■ TRY IT ■
Below is a listing; retype exactly the lines between the one containing "You are a computer-use" and the one containing "This screenshot has width=710, height=714.", inclusive, minus the pictures.

▼▼▼

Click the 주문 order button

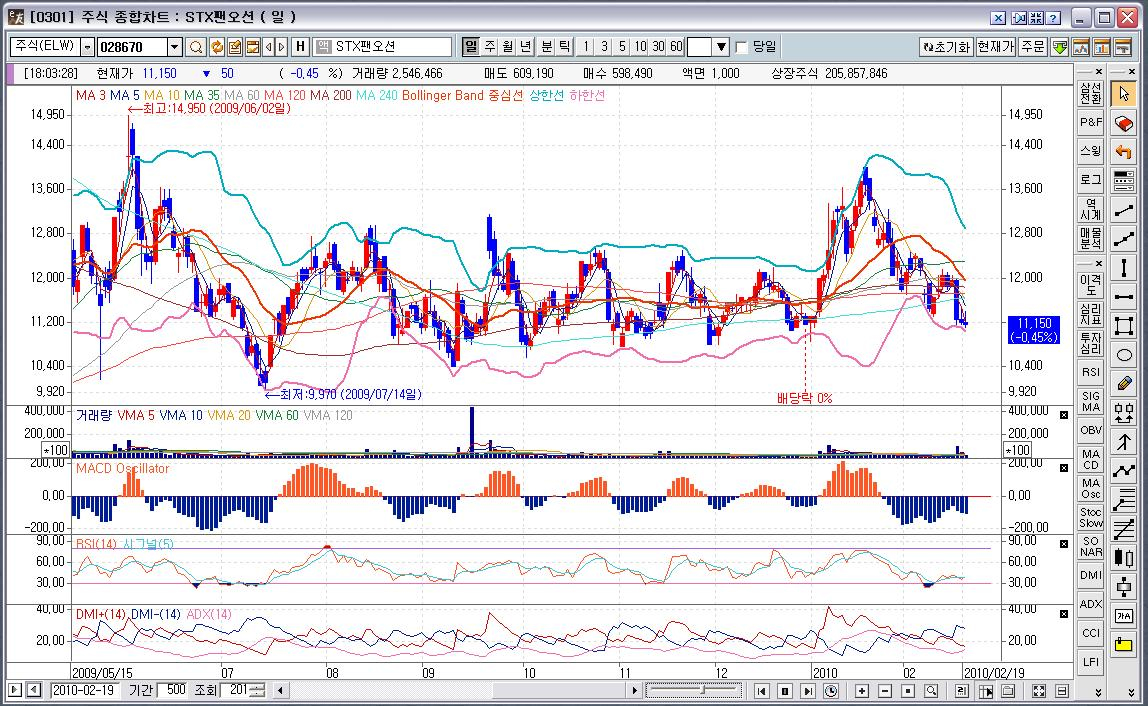point(1033,47)
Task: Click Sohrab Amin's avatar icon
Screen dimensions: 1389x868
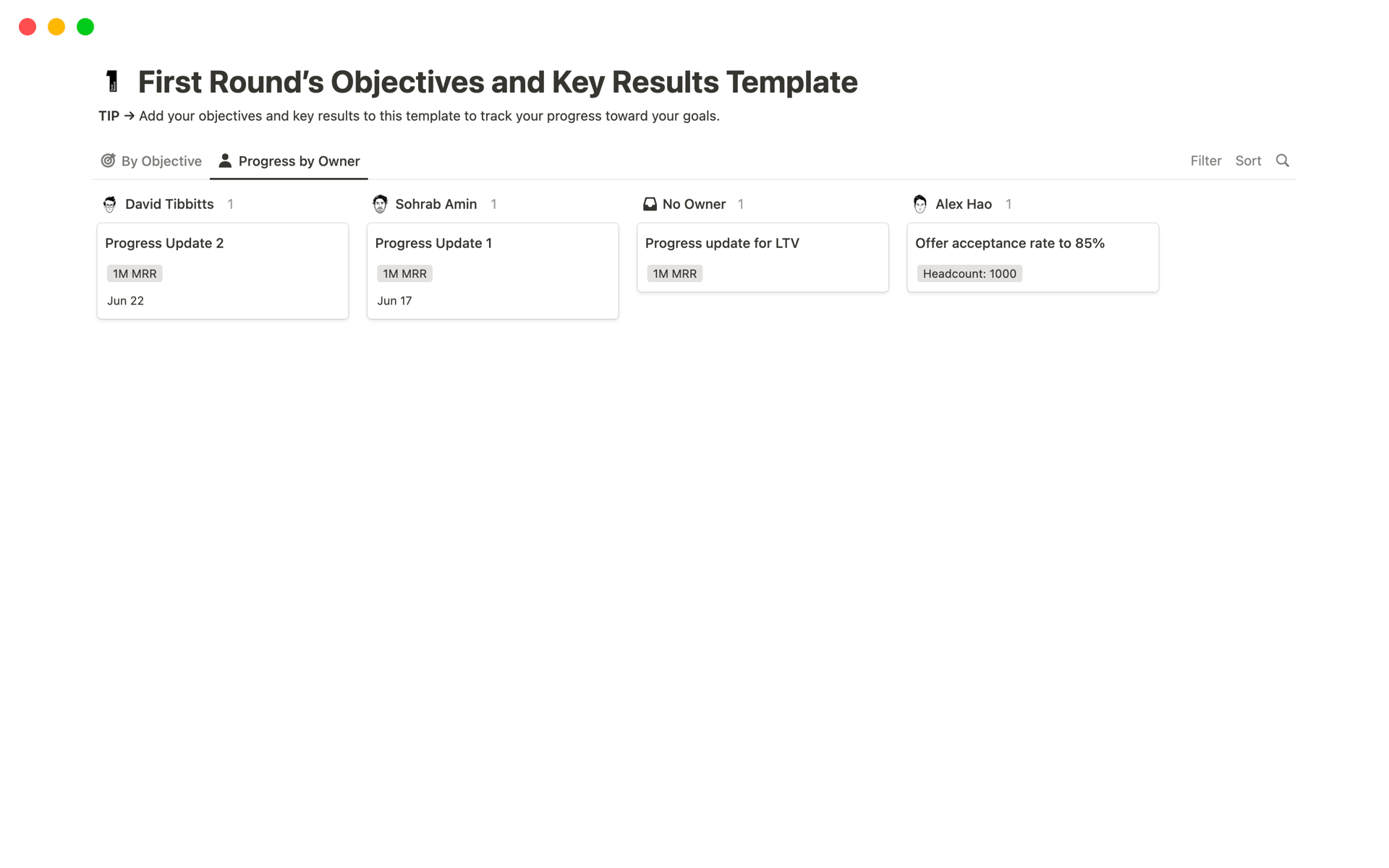Action: [379, 204]
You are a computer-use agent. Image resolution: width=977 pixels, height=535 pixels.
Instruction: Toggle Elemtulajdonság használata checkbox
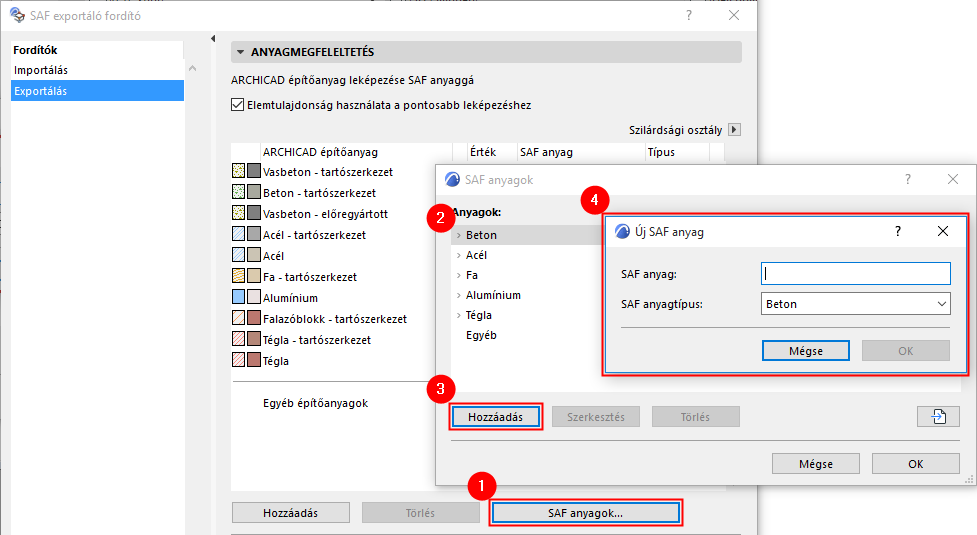pos(238,104)
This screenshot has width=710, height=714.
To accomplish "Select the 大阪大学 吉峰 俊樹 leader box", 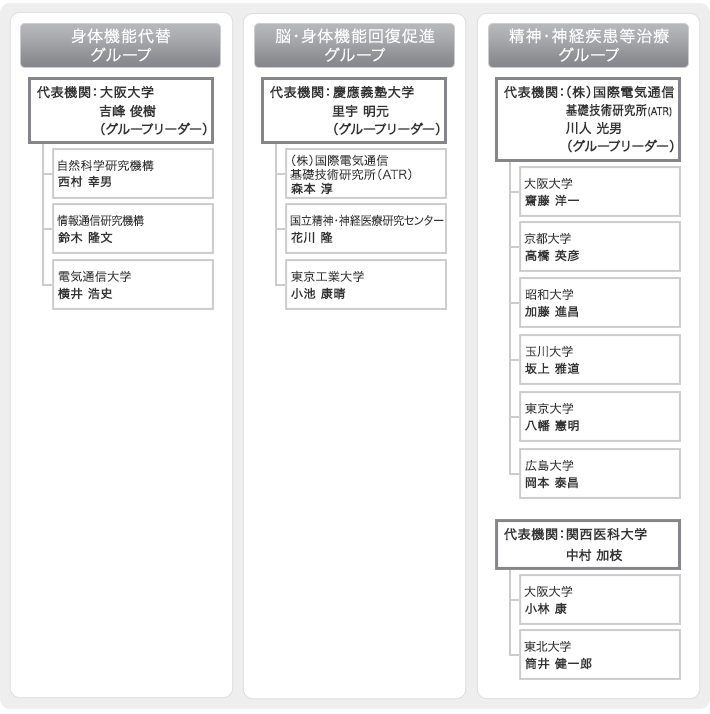I will click(x=121, y=111).
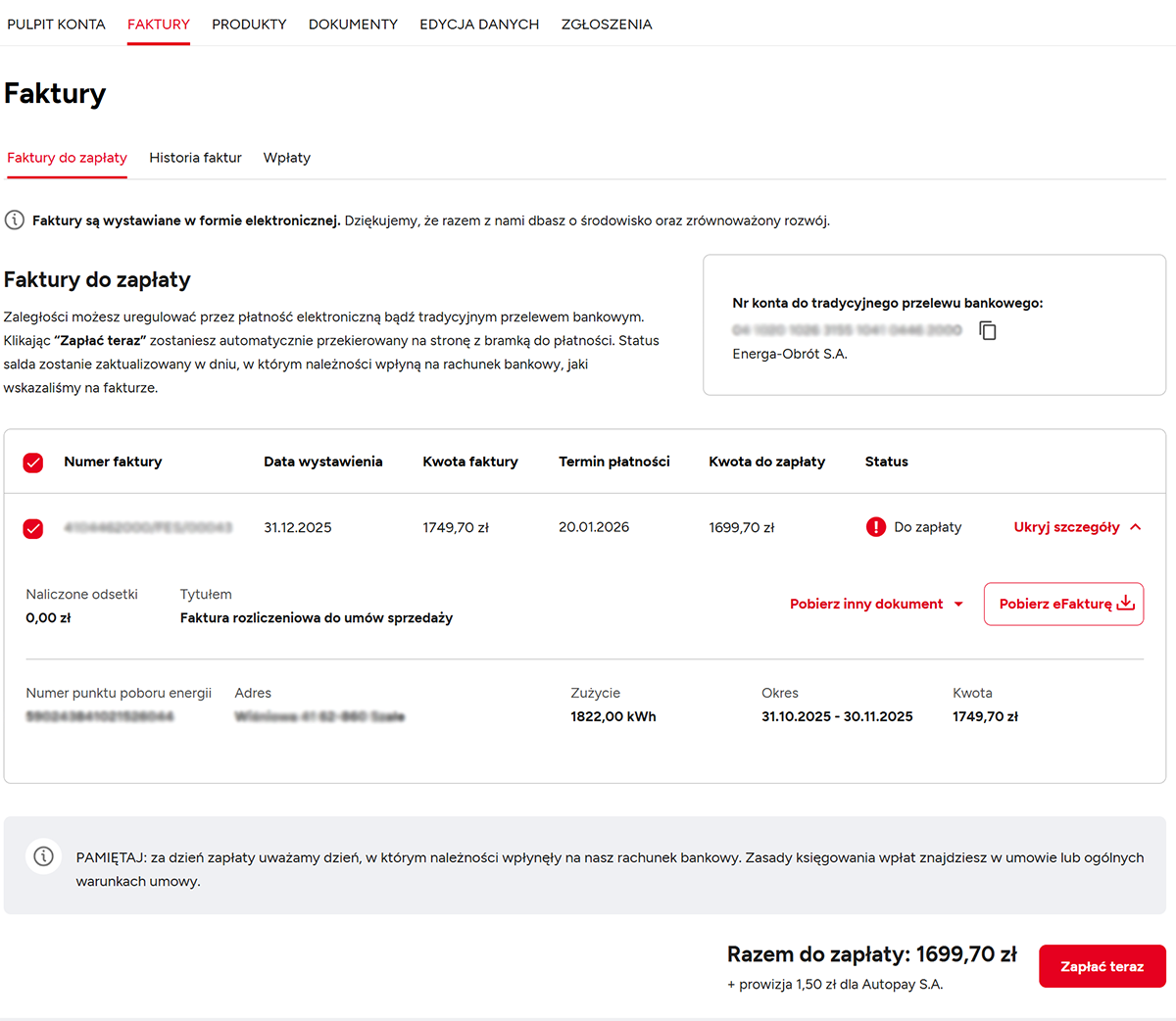Click the download icon on Pobierz eFakturę
Viewport: 1176px width, 1021px height.
[1126, 603]
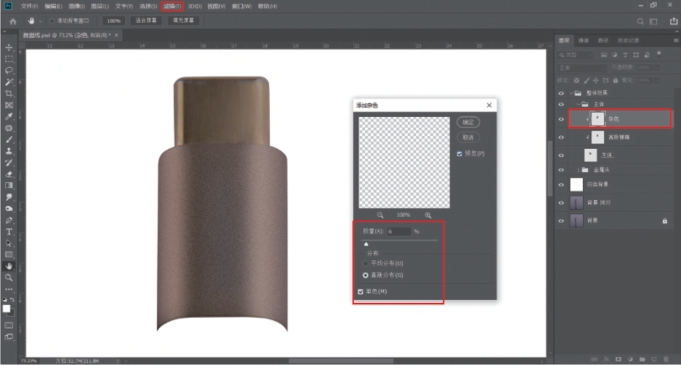This screenshot has width=681, height=365.
Task: Select the Horizontal Type tool
Action: (9, 232)
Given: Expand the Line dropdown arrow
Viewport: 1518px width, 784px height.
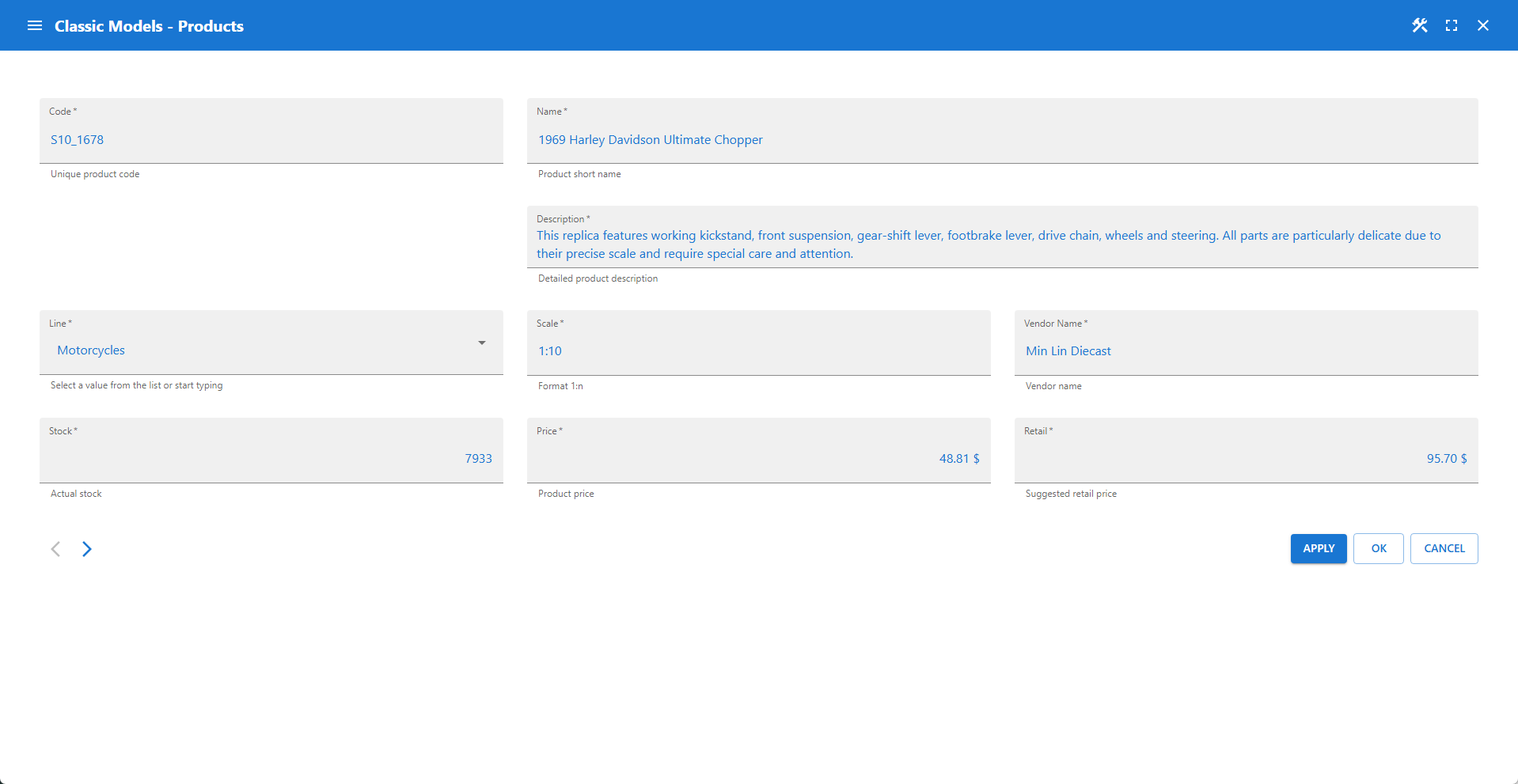Looking at the screenshot, I should pyautogui.click(x=481, y=343).
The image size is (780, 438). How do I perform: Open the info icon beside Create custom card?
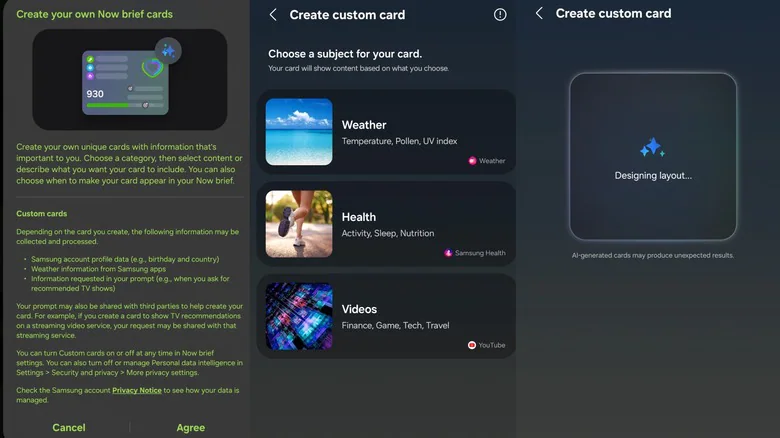click(500, 15)
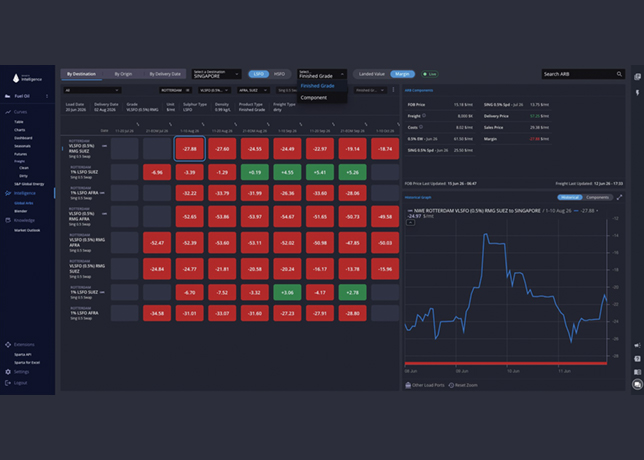This screenshot has width=644, height=460.
Task: Open the chat bubble icon at bottom right
Action: coord(637,384)
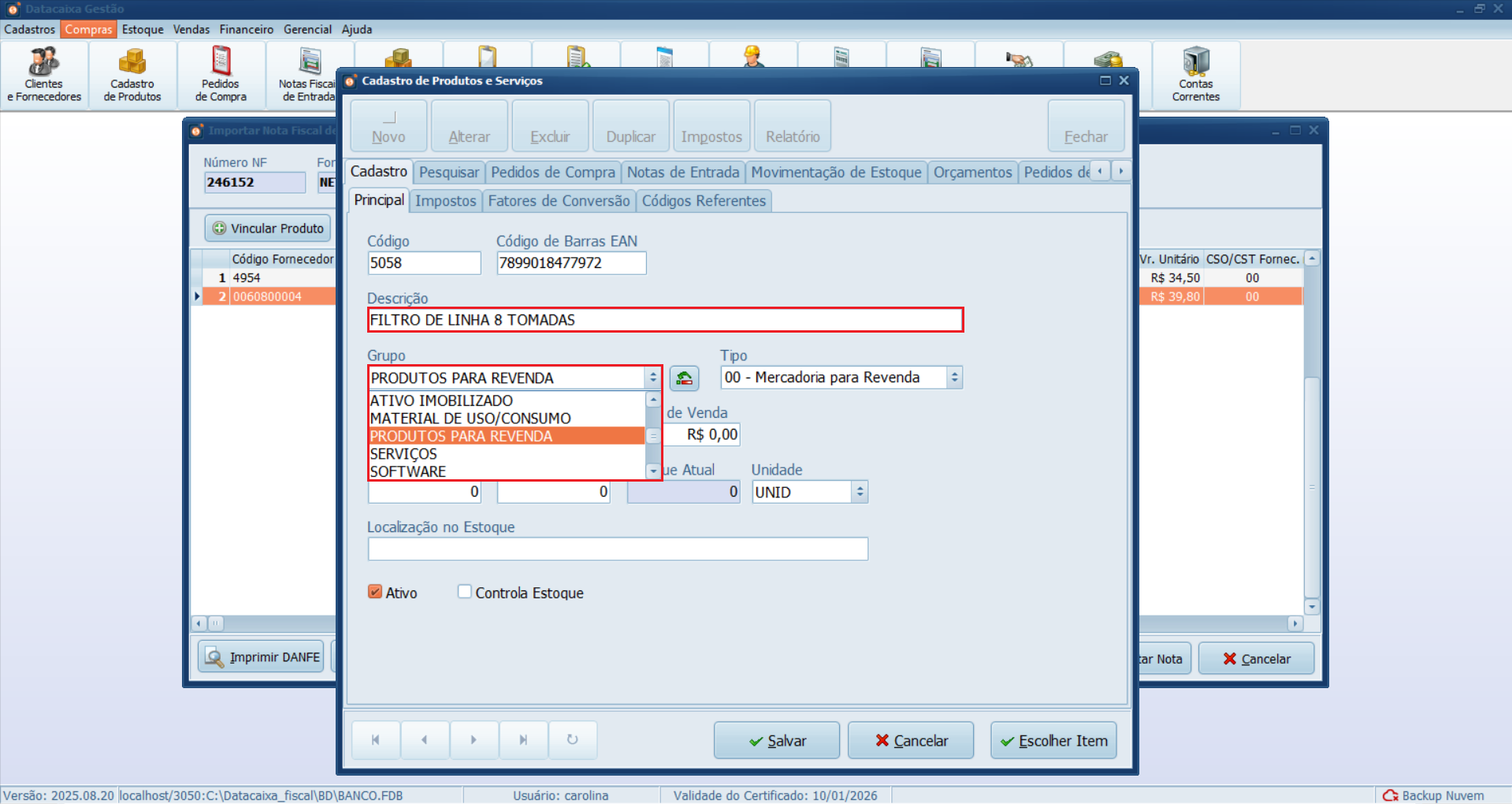This screenshot has height=804, width=1512.
Task: Select SERVIÇOS in the Grupo list
Action: (x=403, y=454)
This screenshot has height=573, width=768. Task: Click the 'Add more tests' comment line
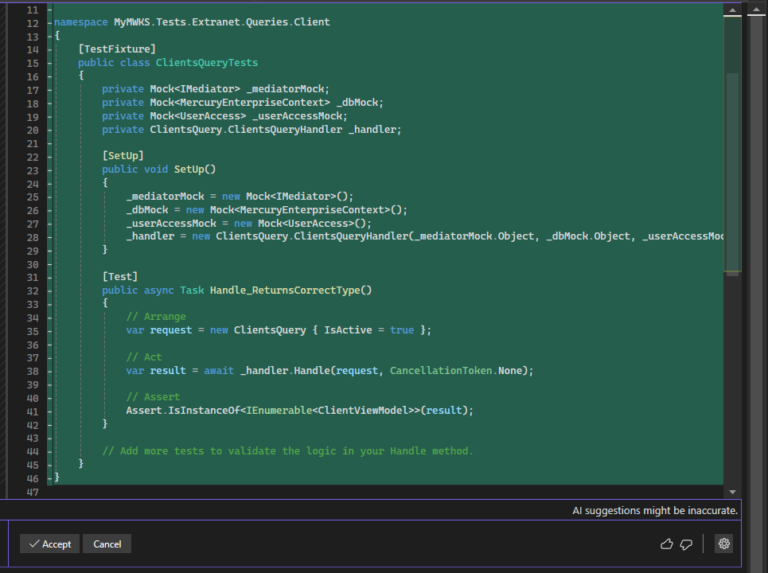[287, 451]
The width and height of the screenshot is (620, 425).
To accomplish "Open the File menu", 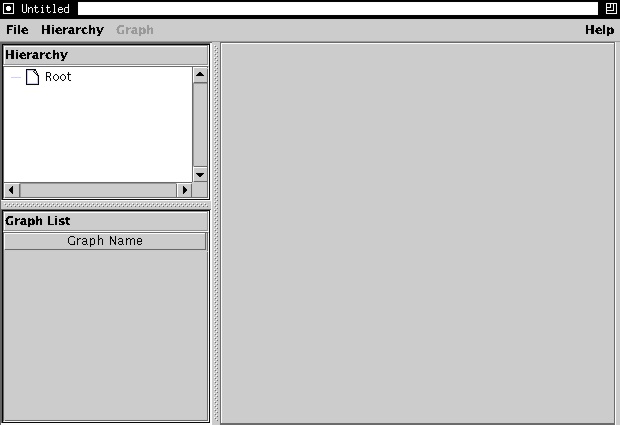I will pyautogui.click(x=17, y=30).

▲▲▲

■ FINISHED TASK ■
You are a computer-use agent. Image resolution: width=977 pixels, height=535 pixels.
Instruction: Toggle Elemtulajdonság használata checkbox
pos(238,104)
This screenshot has width=710, height=714.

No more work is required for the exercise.